Il piano prevede un "Memorandum d’intesa" tra il governo della Merkel e il costruttore di componentistica, si prospettano altre quattro o cinque settimane di incontri per arrivare all’accordo definitivo.

Nel frattempo Berllino deve attivarsi per trovare il modo di determinare la costituzione di un’amministrazione fiduciaria, nella quale dovranno entrare a far parte la stessa Magna con una quota del 20% dell’azionariato, alla Sberbank dovrebbe andare il 35% insieme alla controllante GM, ed il restante 10% ai rappresentanti dei lavoratori (secondo le forme di cogestione aziendale tipica delle fabbriche tedesche).

Al momento non ci sarebbe alcun interessamento dello stato alle quote di partecipazione della nuova società.

I RETROSCENA

Non v’è dubbio che la Fiat ha dovuto fronteggiare in queste settimane l’opposizione sia della componente socialdemocratica che quella centrista del governo tedesco, ma senz’altro il ruolo decisivo nella conclusione della vicenda deve essere attribuito all’ex cancelliere Gerhard Schroder il quale, dopo la sconfitta elettorale per una manciata di voti che ha portato alla costituzione di un governo di "Grande Coalizione", si è ritagliato un ruolo di "mediatore internazionale".

Mediatore a "senso unico", potremmo azzardare, visto che ha intessuto in questo periodo una fitta rete di relazioni soprattutto con il governo russo: tra i vari ruoli ricoperti, determinante è quello di presidente del comitato degli azionisti del Nord Stream, il gasdotto controllato dalla tanto discussa Gazprom, che collegherà Russia e Germania.

Fiat ha dovuto incassare anche in netto "no", gia dal primo momento, da parte del potente sindacato della IG Metall, preoccupato per il mantenimento dei posti di lavoro soprattutto a causa della paventata sovrapposizione dei modelli di auto prodotte dagli stabilimenti italiani.



La crisi del settore auto in Europa è stata drammatica fino ad ora, e si parla di una sovracapacità produttiva pari almeno al 30%.

Le vendite solo nell’ultimo anno sono crollate in media del 15%, ed ancor peggio ha fatto Opel, con un meno 20% - mentre solo il gruppo Fiat e Volkswagen hanno contenuto il crollo al 5%.

IL FUTURO DI OPEL

L’obiettivo sarebbe quello di arrivare ad una capacità produttiva pari a 6 miloni di auto all’anno, e la rete di vendita dovrebbe ampliarsi, fino ad un milione di macchine, in Russia e negli ex stati sovietici.

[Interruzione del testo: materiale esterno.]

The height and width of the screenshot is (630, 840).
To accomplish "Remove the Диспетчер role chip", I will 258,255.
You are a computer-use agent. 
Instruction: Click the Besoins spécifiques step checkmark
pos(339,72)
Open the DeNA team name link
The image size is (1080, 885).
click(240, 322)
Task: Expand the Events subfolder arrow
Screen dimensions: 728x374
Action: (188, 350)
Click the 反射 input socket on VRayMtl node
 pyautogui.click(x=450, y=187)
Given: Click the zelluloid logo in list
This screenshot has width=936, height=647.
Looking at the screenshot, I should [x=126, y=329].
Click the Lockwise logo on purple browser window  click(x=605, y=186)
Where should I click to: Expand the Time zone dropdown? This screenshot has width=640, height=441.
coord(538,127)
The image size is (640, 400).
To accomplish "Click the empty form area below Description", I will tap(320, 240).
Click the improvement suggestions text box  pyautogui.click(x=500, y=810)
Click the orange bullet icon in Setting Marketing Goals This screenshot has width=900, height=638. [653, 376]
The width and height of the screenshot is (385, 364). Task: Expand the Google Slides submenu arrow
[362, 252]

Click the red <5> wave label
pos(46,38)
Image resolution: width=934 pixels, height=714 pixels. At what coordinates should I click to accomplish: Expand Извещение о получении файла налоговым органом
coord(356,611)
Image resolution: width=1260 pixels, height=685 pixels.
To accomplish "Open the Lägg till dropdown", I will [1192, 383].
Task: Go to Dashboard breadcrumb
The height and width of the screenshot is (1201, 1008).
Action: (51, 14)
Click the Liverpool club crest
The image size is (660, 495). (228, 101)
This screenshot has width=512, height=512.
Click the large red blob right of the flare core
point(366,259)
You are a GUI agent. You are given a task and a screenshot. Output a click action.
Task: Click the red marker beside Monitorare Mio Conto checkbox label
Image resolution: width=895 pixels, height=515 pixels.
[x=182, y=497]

Questa prospettiva però dovrebbe alquanto preoccupare Berlino, visto che il crollo del mercato dell’auto è stato, negli ultimi dodici mesi, accentuato proprio in quelle aree di mercato: in alcuni paesi come Lituania o Estonia, il crollo è stato addirittura dal 50% al 70%.

FIAT

Dopo le parole di amarezza e delusione espresse dall’ad Marchionne, e dal conforto del presidente, Luca Cordero di Montezemolo - "Marchionne ha fatto tutto quello che si poteva" - adesso si apre un periodo di profonda incertezza sul futuro del Lingotto.

L’incertezza riguarda soprattutto i siti di Pomigliano e Termini Imerese, preoccupati fino a poco tempo fa della loro sorte in caso di accordo con la Opel.

Ma le preoccupazioni, a nostro avviso, dovrebbero ora aumentare e non ridursi: non si capisce quale siano i piani futuri della casa di Torino e quali le prospettive produttive di questi stabilimenti senza un piano industriale convincente.

Dopo i finanziamenti pubblici, chiesti e ottenuti a gennaio dal governo italiano, è molto difficile pensare che Fiat si rivolga di nuovo allo stato per chiedere ulteriori aiuti.

Per il momento tutte le dichiarazioni del Lingotto fanno intendere che ora l’attenzione si concentra sull’affaire Chrysler.